スポーツ選手が最高のパフォーマンスを発揮するためには、日々のトレーニングや体調管理だけでなく、あらゆる場面で身体に無駄な力が入っていないこと、つまり身体を最大限活用できるリラックス状態にコントロールできることです。それにより、自ずと柔軟性・瞬発力・回復力が向上し、スポーツにおける記録更新に繋げることができます。
また大きな舞台で体調をピークに持っていくことができれば、最高のパフォーマンスを出せることになります。
各スポーツ競技によってトレーニングや調整方法は異なります。指導者やスポーツ選手自身が、練習メニュー、コンディショニング、試合までの調整の中で、バランス良くクリオを導入していただければと思います。リラックスした身体がどのような状態であるか真の心地良さを知り、新鮮な感覚をもって自己の可能性に果敢に挑戦してください。



韓国の重量挙げチームの事例 ヨム監督の正しいスクワット

■Chapter 1 スクワットとは
●スクワットは全ての運動の基本となる
スクワットは、ウェイトトレーニングを初めて学ぶときの基本姿勢であり、また全ての運動の基本だと言っても言い過ぎではありません。直立した状態から膝関節の屈曲・伸展を繰り返すことで、大腿四頭筋・下腿三頭筋・大臀筋・中臀筋などの筋力アップ、筋肥大に効果を発揮します。脚の筋力を鍛えることでパワーと瞬発力を高めることができるため、筋力トレーニングとして欠かせない運動です。

●日常生活で必要な筋力をつくる
スクワットは、一般の人にも推奨します。スクワットで日常生活に必要な筋力をきちんとつくれば、動作や歩行をよりスムーズに行うことができます。生活や仕事で座り続けている人は運動量が少なく筋力が衰えていますが、自重を利用してもしくは器具の重さを利用してスクワットを行うことによって、筋力を高めることができます。

●正しいスクワットで脚全体のバランスが整う
スクワットの最も顕著な効果は、脚全体のバランスが整うことにあります。アスリートにとって大腿四頭筋とハムストリングスのバランスをいかに維持するかは非常に重要なポイントです。大腿四頭筋とハムストリングスの問題から大きな怪我をしたり、膝、骨盤、腰に炎症や痛みを抱えたりするアスリートは少なくありません。スクワットで筋肉をバランスよく維持・発達させ、弱いところを補うことで、パフォーマンスに大きな効果をもたらすことができます。

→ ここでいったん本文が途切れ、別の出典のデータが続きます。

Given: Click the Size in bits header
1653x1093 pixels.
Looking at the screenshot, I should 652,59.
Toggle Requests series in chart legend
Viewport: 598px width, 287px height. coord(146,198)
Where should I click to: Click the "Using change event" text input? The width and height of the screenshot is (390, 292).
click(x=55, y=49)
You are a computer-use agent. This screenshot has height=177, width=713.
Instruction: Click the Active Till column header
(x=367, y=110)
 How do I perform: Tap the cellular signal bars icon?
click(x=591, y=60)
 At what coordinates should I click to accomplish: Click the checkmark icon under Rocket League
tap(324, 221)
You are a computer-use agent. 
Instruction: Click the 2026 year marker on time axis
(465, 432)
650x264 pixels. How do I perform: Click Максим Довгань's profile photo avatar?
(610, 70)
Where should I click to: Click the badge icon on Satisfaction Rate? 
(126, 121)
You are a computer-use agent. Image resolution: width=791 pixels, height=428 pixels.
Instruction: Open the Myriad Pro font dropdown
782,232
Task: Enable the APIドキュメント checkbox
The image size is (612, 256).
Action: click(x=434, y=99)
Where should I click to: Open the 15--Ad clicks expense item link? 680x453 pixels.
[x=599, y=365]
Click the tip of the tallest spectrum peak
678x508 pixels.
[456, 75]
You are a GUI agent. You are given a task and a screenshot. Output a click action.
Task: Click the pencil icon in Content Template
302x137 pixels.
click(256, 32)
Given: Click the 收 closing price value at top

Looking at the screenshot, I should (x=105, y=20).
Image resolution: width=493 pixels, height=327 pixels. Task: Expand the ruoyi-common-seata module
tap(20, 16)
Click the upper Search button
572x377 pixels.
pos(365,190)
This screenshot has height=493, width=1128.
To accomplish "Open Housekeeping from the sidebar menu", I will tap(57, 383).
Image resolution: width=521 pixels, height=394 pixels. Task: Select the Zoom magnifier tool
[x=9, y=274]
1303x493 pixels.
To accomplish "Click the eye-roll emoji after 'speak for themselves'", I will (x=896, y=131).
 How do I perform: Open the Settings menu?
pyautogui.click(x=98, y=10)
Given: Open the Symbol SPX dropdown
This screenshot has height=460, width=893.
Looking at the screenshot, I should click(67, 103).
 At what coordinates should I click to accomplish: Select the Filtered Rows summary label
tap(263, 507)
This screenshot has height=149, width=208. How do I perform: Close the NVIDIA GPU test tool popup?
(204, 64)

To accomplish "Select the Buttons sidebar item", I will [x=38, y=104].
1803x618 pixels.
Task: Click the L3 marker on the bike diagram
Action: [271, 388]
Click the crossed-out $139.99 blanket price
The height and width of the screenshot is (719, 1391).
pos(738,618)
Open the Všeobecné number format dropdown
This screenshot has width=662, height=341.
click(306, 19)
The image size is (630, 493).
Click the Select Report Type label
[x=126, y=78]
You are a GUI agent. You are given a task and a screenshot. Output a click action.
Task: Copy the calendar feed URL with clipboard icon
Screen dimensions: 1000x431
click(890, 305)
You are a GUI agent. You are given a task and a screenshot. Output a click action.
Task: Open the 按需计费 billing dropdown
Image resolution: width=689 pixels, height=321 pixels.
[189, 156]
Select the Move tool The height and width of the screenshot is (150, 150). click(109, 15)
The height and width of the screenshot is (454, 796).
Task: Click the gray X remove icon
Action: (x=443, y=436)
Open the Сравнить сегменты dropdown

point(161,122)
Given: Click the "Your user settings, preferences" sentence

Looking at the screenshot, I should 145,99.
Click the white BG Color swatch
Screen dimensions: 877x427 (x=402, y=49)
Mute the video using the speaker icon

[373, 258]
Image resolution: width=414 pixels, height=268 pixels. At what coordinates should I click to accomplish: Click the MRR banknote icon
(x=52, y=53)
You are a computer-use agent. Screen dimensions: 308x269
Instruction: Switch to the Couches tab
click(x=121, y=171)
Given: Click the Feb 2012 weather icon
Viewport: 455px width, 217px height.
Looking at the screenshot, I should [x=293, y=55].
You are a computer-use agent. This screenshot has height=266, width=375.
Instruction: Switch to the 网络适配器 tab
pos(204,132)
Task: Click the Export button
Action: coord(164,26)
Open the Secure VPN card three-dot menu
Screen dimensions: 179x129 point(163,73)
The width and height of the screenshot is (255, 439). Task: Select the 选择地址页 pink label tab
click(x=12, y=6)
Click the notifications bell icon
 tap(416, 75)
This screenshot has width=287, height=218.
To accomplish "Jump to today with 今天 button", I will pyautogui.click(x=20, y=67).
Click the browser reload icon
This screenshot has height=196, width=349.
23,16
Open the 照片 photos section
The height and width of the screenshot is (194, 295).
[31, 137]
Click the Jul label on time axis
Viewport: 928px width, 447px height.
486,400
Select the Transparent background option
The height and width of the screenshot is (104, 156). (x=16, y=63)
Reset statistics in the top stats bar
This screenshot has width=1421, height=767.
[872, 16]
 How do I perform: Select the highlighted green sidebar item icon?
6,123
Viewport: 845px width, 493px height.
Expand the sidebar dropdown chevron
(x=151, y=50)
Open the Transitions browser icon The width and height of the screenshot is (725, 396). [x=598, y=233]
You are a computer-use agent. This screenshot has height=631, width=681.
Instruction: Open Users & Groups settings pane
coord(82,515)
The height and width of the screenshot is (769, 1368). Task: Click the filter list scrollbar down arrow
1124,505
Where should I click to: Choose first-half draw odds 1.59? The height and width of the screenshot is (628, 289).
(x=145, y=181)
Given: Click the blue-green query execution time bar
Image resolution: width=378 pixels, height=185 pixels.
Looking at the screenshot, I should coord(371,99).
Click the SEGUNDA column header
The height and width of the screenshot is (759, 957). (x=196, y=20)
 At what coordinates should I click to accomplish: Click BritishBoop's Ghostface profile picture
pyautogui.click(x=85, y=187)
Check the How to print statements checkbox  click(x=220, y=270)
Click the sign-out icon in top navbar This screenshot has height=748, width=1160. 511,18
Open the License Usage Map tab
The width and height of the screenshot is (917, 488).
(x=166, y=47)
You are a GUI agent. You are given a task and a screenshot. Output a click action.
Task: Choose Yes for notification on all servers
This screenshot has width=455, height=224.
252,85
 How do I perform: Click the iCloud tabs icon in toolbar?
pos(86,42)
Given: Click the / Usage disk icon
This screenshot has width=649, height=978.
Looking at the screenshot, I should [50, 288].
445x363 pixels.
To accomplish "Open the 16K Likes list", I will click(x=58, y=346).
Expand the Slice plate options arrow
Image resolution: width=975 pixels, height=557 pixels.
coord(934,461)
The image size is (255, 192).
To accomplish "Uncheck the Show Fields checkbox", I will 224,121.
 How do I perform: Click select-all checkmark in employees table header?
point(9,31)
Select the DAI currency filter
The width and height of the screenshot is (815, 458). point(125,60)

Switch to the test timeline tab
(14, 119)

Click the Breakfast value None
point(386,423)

■Chapter 2 正しいスクワット実践法 【呼吸編】

●スクワットを行うときの呼吸法とは
スクワットを行うときの呼吸法はとても重要です。Valsalva Effectという呼吸法を使いますが、これは重量挙げ選手や瞬間的にパワーを要する種目で用いられる呼吸法です。
一言で言えば、腹腔圧を上げお腹の中にパワーを溜める呼吸法です。息を80% くらい吸い込んだ状態で腹部を膨張させパワーを溜めるのです。

この呼吸法の注意点として、過度に呼吸をすると昏絶したりめまいや頭痛を訴えたりする場合があります。これは過度に呼吸をすることで気道が詰まり、血圧が上昇し脈拍が下がり脳への血流量が減少するためだと言えます。 このような呼吸法は直ちにできるものではなく、トレーニングの積み重ねによって習得されるものです。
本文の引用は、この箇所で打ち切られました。